6. Defense Strategies and Limitations
Multiple defenses have been evaluated against CAGE attacks in each context:
- LVLMs: Randomization (stochastic selection pool), robustness-aware scoring, and attention-mass detectors marginally improve robustness but cannot eliminate the fundamental ranking-prune vulnerability; detection AUC is near random on adversarial inputs (Zhang et al., 17 Jan 2026, Zhang et al., 29 Jan 2026).
- Backdoor Triggers: STRIP, fine-pruning, neural cleanse, and Grad-CAM all fail to reliably detect CAGE, as the backdoor (compression) artifacts are both globally distributed and visually indistinguishable from benign compression noise (Yang et al., 2023).

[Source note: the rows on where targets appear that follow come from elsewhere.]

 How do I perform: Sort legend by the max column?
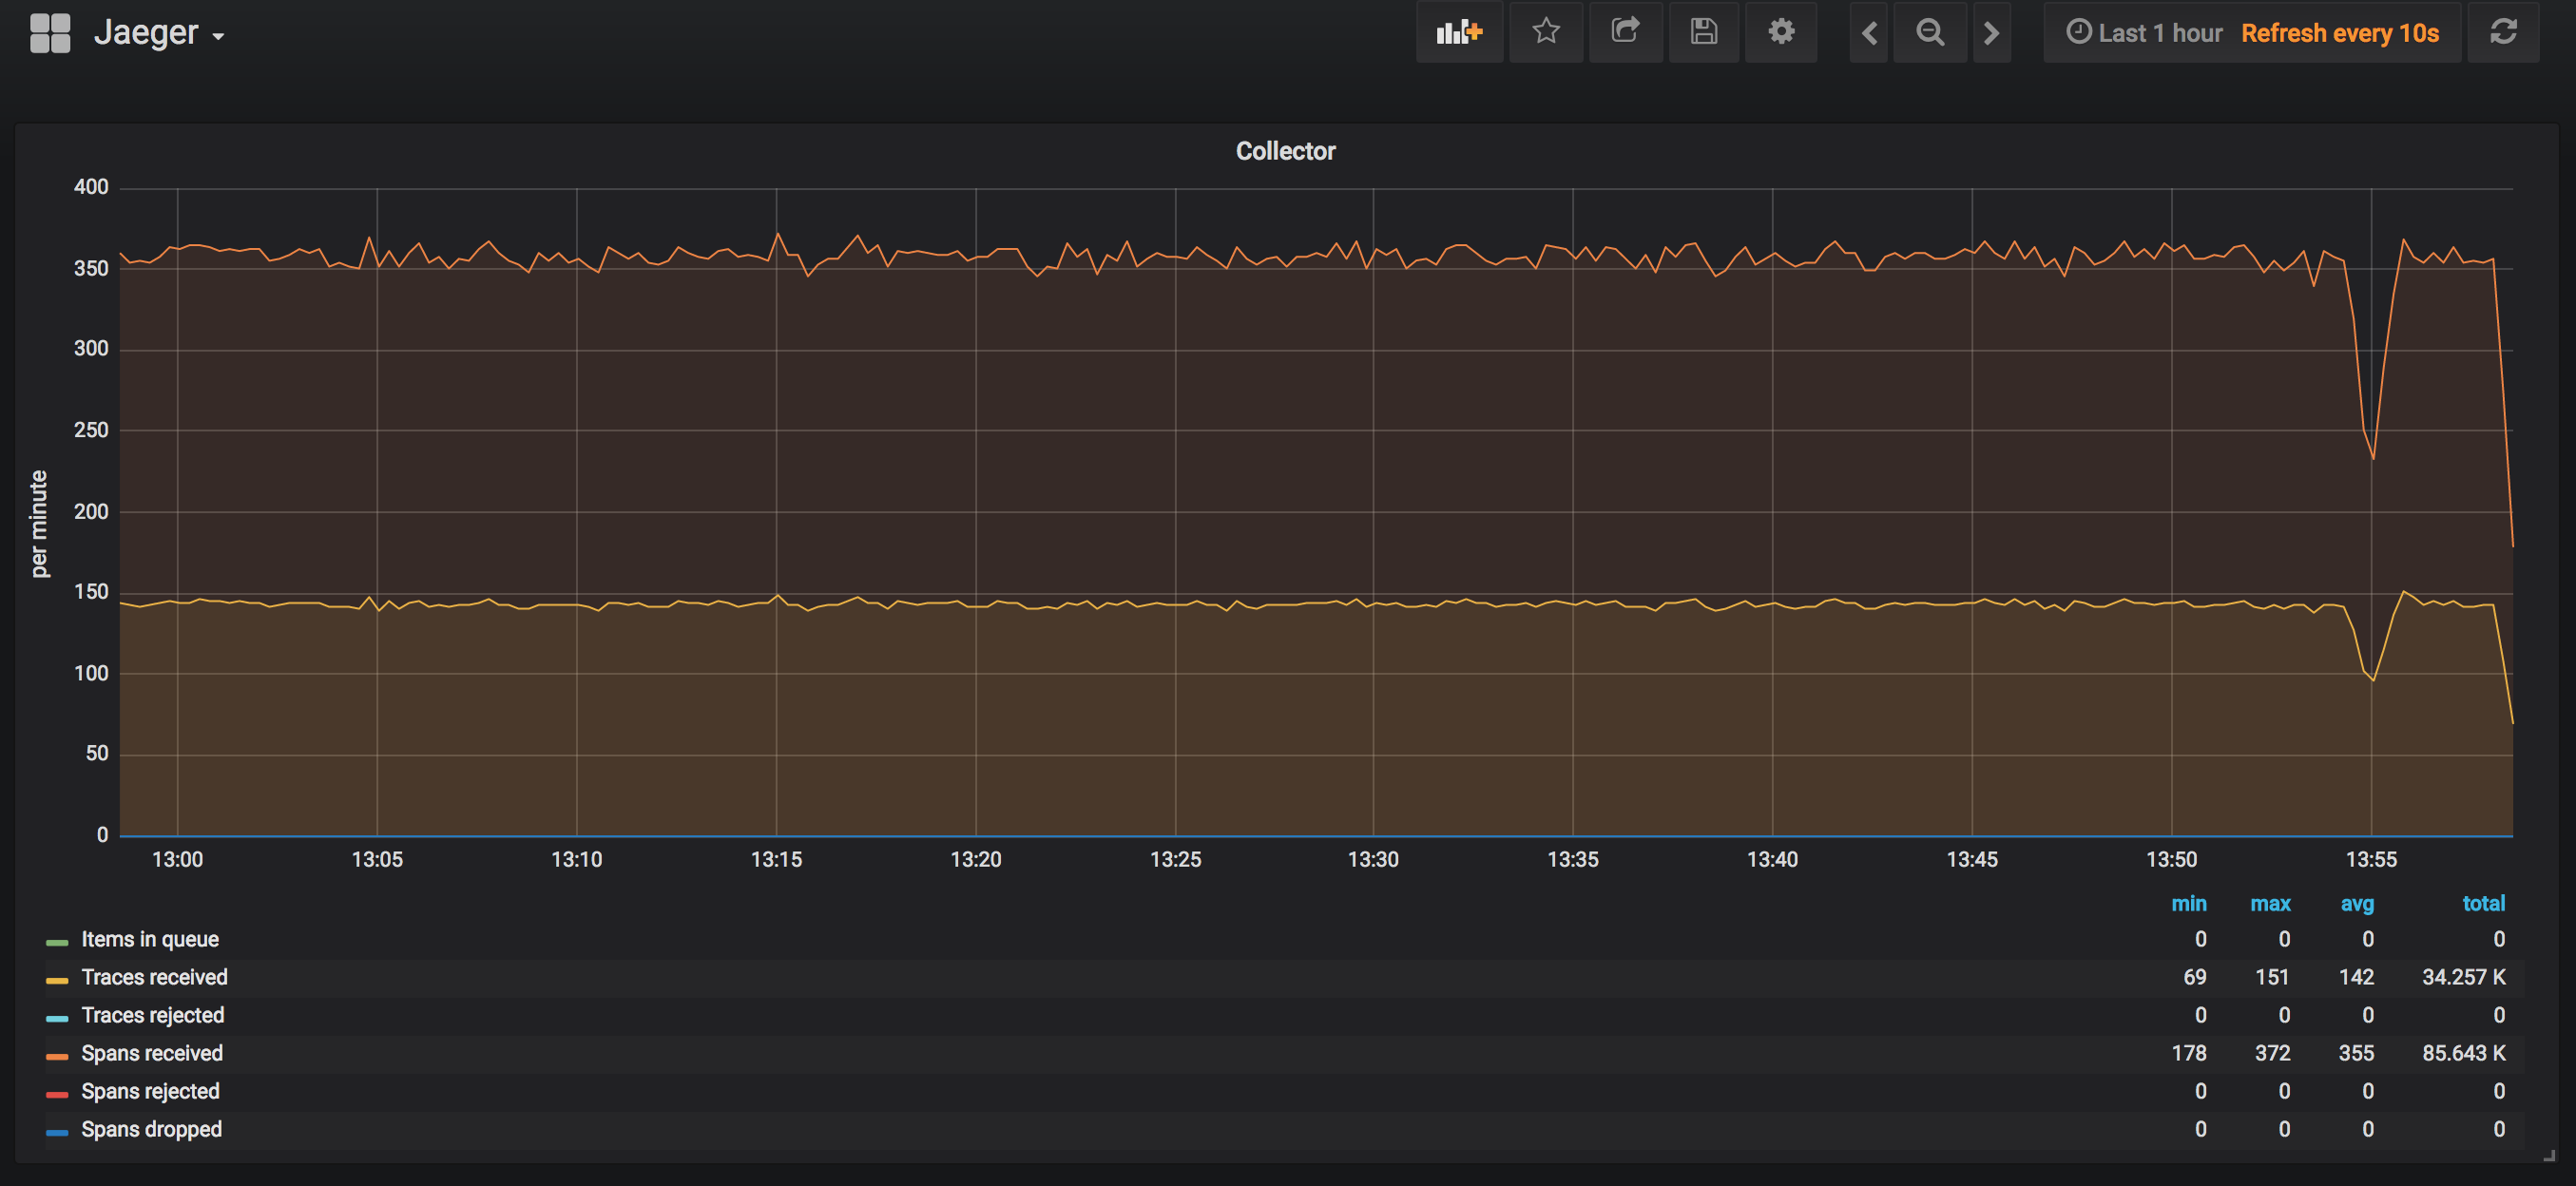coord(2270,903)
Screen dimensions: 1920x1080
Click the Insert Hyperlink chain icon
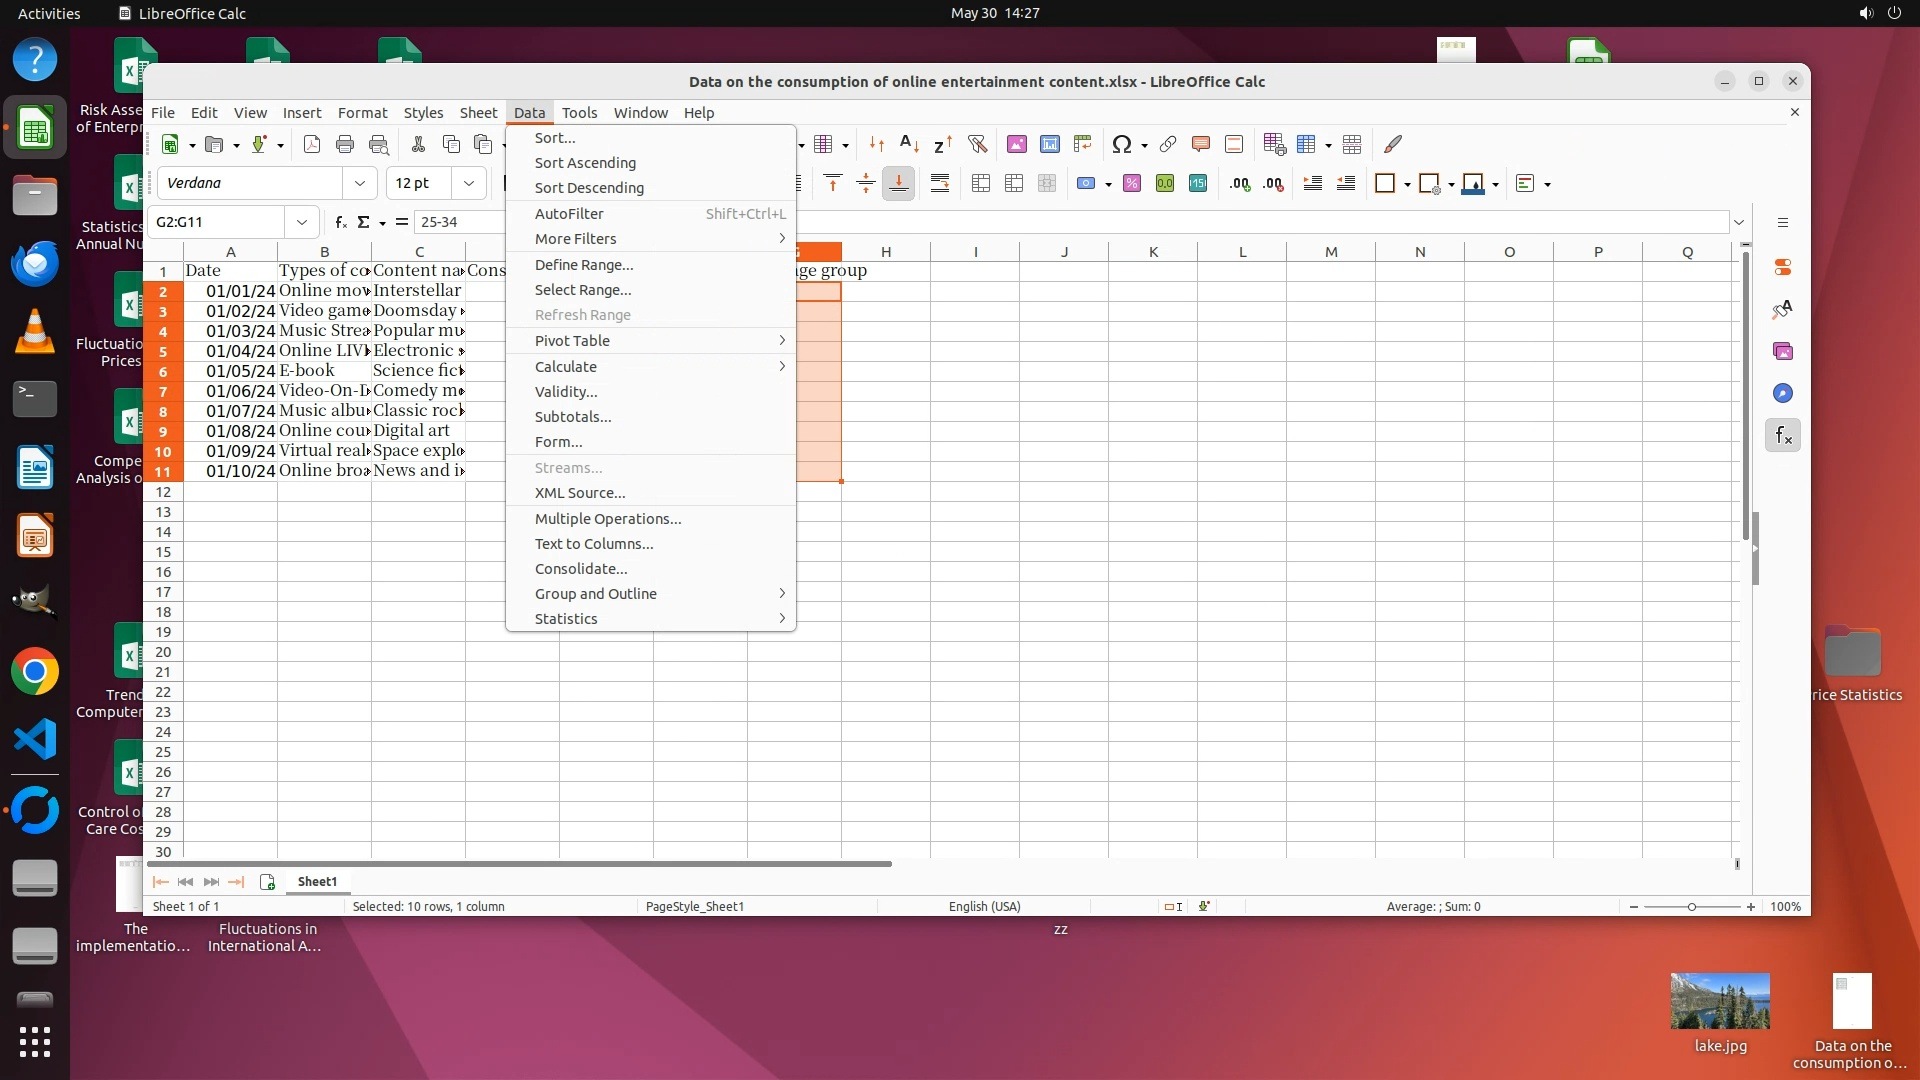pos(1167,145)
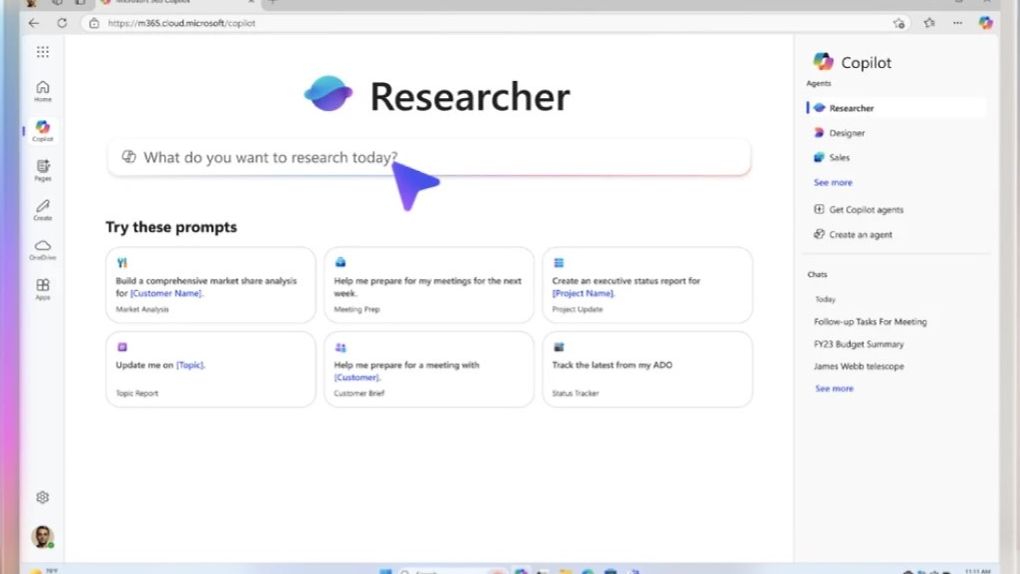Expand agents list with See more
1020x574 pixels.
(833, 183)
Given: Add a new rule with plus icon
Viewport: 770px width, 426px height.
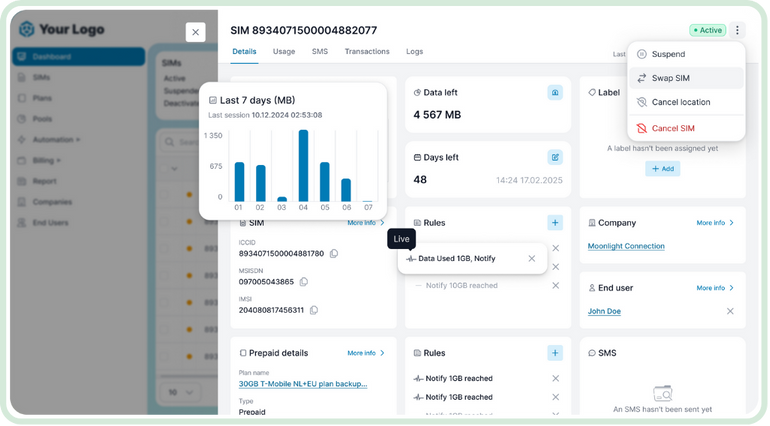Looking at the screenshot, I should (x=554, y=223).
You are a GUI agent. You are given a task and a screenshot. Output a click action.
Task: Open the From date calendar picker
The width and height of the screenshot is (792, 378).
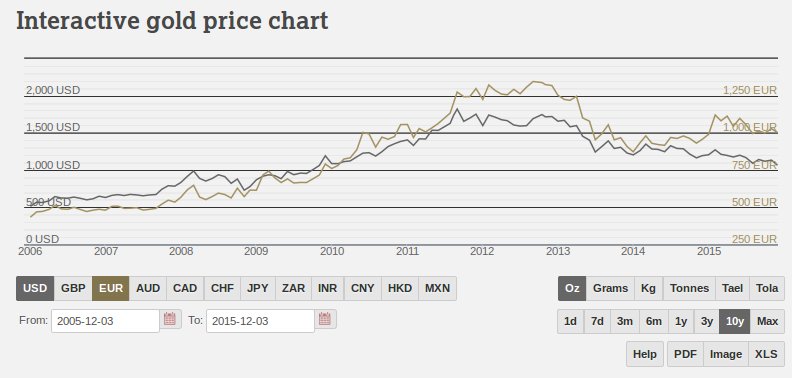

- Model Exfiltration: Covariance penalties and weight-space symmetries offer moderate compression increases; watermarks are more robust post-hoc, but no current defense eliminates the leakage pathway given a determined, compression-aligned adversary (Brown et al., 3 Jan 2026).
Empirically and theoretically, the efficiency-robustness-security trade-off pervades these settings: integrating adversarial hardness at the compressor design stage or within adversarial training is necessary for future defense (Zhang et al., 29 Jan 2026).
7. Broader Implications and Research Directions
The emergence of CAGE attacks establishes a critical paradigm for evaluating robustness and privacy in ML pipelines involving any form of lossy transformation—whether for efficiency (token pruning, quantization) or for data storage/communication (compression codecs, archival). The unifying principle is that adversaries can adapt attack strategies (perturbations, poisoning triggers, or bit encodings) to the deployed compression, amplifying their effectiveness and stealth.
This suggests that any security or robustness benchmark which fails to include compression-aligned adversaries may substantially overestimate a system’s safety. Future research must explore mechanism co-design—building compressors, model architectures, and training procedures with provable resistance to CAGE-style attacks, and develop robust detection or attribution when alignment is feasible (Zhang et al., 29 Jan 2026, Zhang et al., 17 Jan 2026, Xue et al., 2022, Yang et al., 2023, Brown et al., 3 Jan 2026).